What Is the Residual Sum of Squares (RSS)?

A residual sum of squares (RSS) is a statistical technique used to measure the amount of variance in a data set that is not explained by a regression model. Regression is a measurement that helps determine the strength of the relationship between a dependent variable and a series of other changing variables or independent variables.

The residual sum of squares measures the amount of error remaining between the regression function and the data set. A smaller residual sum of squares figure represents a regression function. Residual sum of squares–also known as the sum of squared residuals–essentially determines how well a regression model explains or represents the data in the model.

Key Takeaways

  • A residual sum of squares (RSS) is a statistical technique used to measure the amount of variance in a data set that is not explained by a regression model.
  • The residual sum of squares is one of many statistical properties enjoying a renaissance in financial markets.
  • Ideally, the sum of squared residuals should be a smaller or lower value in any regression model.
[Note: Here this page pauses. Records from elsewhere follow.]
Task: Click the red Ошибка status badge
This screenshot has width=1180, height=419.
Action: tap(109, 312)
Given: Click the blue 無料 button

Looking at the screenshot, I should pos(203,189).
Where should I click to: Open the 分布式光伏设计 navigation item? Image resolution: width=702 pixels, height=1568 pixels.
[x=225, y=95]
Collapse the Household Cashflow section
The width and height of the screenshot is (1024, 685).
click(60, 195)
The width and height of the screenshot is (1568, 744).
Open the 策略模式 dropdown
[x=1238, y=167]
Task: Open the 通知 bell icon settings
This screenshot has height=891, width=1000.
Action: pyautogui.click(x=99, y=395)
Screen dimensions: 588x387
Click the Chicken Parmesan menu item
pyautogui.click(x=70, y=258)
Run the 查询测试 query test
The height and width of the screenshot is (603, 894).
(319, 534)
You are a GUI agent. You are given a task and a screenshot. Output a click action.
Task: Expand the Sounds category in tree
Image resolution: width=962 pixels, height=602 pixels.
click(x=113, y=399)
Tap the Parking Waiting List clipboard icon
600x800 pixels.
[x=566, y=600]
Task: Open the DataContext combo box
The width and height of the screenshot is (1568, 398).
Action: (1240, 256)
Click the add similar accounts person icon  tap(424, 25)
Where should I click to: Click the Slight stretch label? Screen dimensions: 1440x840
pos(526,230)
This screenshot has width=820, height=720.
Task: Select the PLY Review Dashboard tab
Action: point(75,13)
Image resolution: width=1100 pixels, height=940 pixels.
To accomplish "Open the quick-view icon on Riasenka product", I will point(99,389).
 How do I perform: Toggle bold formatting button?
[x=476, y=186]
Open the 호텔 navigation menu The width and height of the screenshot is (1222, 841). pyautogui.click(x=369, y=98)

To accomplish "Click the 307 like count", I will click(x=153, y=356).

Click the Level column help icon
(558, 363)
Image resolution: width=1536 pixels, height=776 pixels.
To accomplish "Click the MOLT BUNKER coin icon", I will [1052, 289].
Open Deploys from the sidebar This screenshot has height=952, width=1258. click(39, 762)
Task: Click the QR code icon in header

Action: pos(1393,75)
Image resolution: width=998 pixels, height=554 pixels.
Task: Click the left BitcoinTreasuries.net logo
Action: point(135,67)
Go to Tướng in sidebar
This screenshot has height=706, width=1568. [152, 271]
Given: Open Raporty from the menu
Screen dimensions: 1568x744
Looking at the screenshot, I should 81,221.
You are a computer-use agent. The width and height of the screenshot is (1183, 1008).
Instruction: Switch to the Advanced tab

Understanding the Residual Sum of Squares (RSS)

Financial markets have increasingly become more quantitatively driven; as such, in search of an edge, many investors are using advanced statistical techniques to aid in their decisions. Big data, machine learning, and artificial intelligence applications further necessitate the use of statistical properties to guide contemporary investment strategies. The residual sum of squares–or RSS statistics–is one of many statistical properties enjoying a renaissance.

Statistical models are used by investors and portfolio managers to track an investment's price and use that data to predict future movements. The study–called regression analysis–might involve analyzing the relationship in price movements between a commodity and the stocks of companies engaged in producing the commodity.

Any model might have variances between the predicted values and actual results. Although the variances might be explained by the regression analysis, the residual sum of squares represents the variances or errors that are not explained.

Since a sufficiently complex regression function can be made to closely fit virtually any data set, further study is necessary to determine whether the regression function is, in fact, useful in explaining the variance of the dataset. Typically, however, a smaller or lower value for the residual sum of squares is ideal in any model since it means there's less variation in the data set. In other words, the lower the sum of squared residuals, the better the regression model is at explaining the data.